During one month postoperatively, all patients were interviewed. There was no complaint about the presence of ischemic phenomena.

Perioperative evaluation of the quality and viability of use of the radial artery considered suitable by noninvasive preoperative assessment was confirmed in all cases.

The preoperative assessment of the patient selected to undergo myocardial revascularization surgery, using noninvasive methodology, offers safe and reliable information regarding the arterial or venous segment to be used as a graft. It also allows a more efficient surgical planning, since it is possible to foresee the available options and the best choice for the patient, avoiding, therefore, unnecessary incisions in search of veins and arteries, increased surgical time, as well as postoperative complications.

CONCLUSION

The authors conclude that the selection of the radial artery for use as aortocoronary graft, assessed by two noninvasive tests - CD and photoplethysmography - has proved to be efficient, since the viability of the radial artery, selected through the combination of these two methods, was confirmed by perioperative evaluation. Having previous information on the viability of the radial artery for use as arterial substitute provides greater safety and better surgical planning for each patient.

REFERENCES

1. Favarolo RG. Saphenous vein graft in the surgical treatment of coronary artery disease: operative technique. J Thorac Cardiovasc Surg 1969;58:178-85.

2. Kolessov VI. Mammary artery-coronary anastomosis as a method of treatment for angina pectoris.
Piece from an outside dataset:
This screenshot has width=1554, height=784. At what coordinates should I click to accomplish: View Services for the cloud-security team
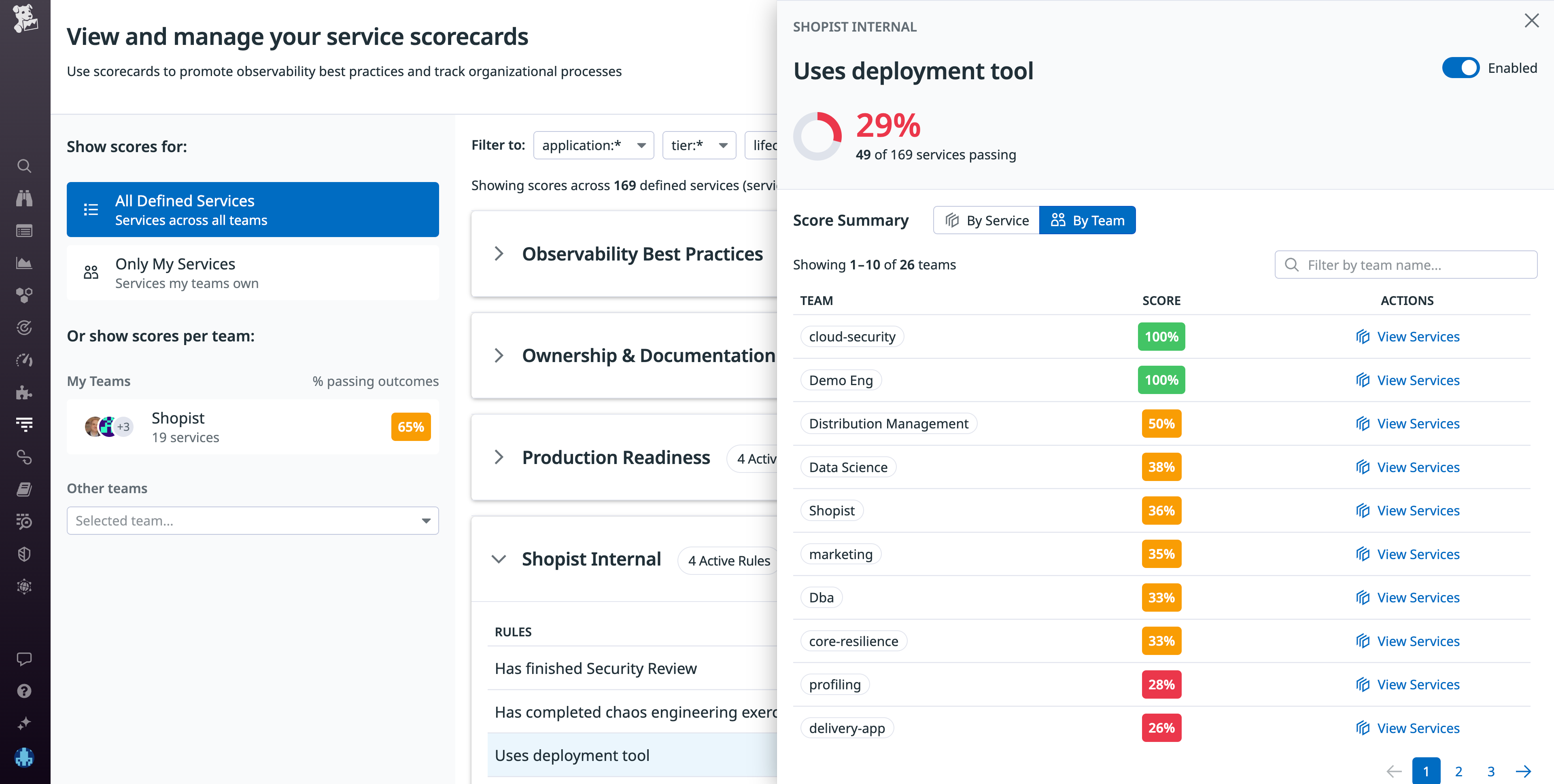point(1417,336)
J Thorac Cardiovasc Surg 1967;54:535-44.

3. Carpenteer A, Guermonprez JL, Deloche A, Frechette C, DuBost C. The aorta-to-coronary radial artery bypass graft. Ann Thorac Surg 1973;16:111-21.

4. Manasse E, Sperti, Suma H, et al. Use of the radial artery for myocardial revascularization. Ann Thorac Surg 1996;62:1076-83.

5. Costa F, Costa I, Poffo R, et al. Myocardial revascularization with the radial artery: a clinical and angiographic study. Ann Thorac Surg 1996;62:745-80.

6. Dean RH, Yao J, Brewster D. Current diagnosis and treatment in vascular surgery. New York: The McGraw-Hill Companies; 1995. p. 155-157.

7. Winkler J, Lohr J, Heam A. Evaluation of the radial artery for use in coronary artery bypass grafting. J Vasc Tech 1998;22:23-9.

8. Cousens KA, Altemus AP, Musson AM, Zwoulak RM. Utility of preoperative vein mapping. J Vasc Technol 1997;21:227-31.

9. Barros F, Pontes S, Lima M, et al. Mapeamento da safena interna com ecocolor Doppler no pré-operatório de cirurgia de revascularização miocárdica. Rev Bras Cir Cardiovasc 1999;14:303-7.

10. Kupinski A, Huang J, Khan A, et al. Noninvasive upper extremity arterial. J Vasc Technol 1998;22:187-91.